Given instruction » Copy out the items from the line containing "Open the 混音" through the end of the items, including both ends and the requests, and shift every coordinate in the answers by adding 144 to it.

━━━━━ Supplied entries

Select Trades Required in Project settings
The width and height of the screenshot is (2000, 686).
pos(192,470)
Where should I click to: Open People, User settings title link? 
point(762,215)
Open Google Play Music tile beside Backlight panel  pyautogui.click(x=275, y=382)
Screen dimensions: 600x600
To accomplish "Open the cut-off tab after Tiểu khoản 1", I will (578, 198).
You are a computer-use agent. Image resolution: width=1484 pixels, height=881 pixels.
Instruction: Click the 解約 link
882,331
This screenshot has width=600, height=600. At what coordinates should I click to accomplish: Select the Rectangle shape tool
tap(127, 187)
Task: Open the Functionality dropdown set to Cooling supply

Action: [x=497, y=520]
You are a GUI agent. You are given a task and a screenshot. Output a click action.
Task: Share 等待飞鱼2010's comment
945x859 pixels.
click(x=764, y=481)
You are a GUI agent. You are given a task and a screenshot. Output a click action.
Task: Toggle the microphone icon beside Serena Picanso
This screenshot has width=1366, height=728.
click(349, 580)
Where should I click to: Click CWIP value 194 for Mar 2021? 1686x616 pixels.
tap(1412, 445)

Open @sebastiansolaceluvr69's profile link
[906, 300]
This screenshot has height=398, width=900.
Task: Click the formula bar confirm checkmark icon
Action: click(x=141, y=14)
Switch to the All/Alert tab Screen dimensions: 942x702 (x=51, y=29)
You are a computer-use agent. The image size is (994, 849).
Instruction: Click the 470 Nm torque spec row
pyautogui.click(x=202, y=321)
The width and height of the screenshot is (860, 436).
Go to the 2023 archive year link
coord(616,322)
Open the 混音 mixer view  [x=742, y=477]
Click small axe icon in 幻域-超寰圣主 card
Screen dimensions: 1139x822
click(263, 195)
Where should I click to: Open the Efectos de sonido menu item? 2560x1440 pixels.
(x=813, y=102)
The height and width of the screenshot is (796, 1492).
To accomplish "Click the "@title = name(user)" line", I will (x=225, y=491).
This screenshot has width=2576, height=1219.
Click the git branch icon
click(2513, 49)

━━━━━━━━━━

Full solution »
Open the 混音 mixer view  [x=886, y=621]
Click small axe icon in 幻域-超寰圣主 card
Screen dimensions: 1139x822
click(407, 339)
Where should I click to: Open the Efectos de sonido menu item? 2560x1440 pixels.
(x=957, y=246)
The height and width of the screenshot is (796, 1492).
To accomplish "Click the "@title = name(user)" line", I will (x=369, y=635).
This screenshot has width=2576, height=1219.
Click the git branch icon
click(2657, 193)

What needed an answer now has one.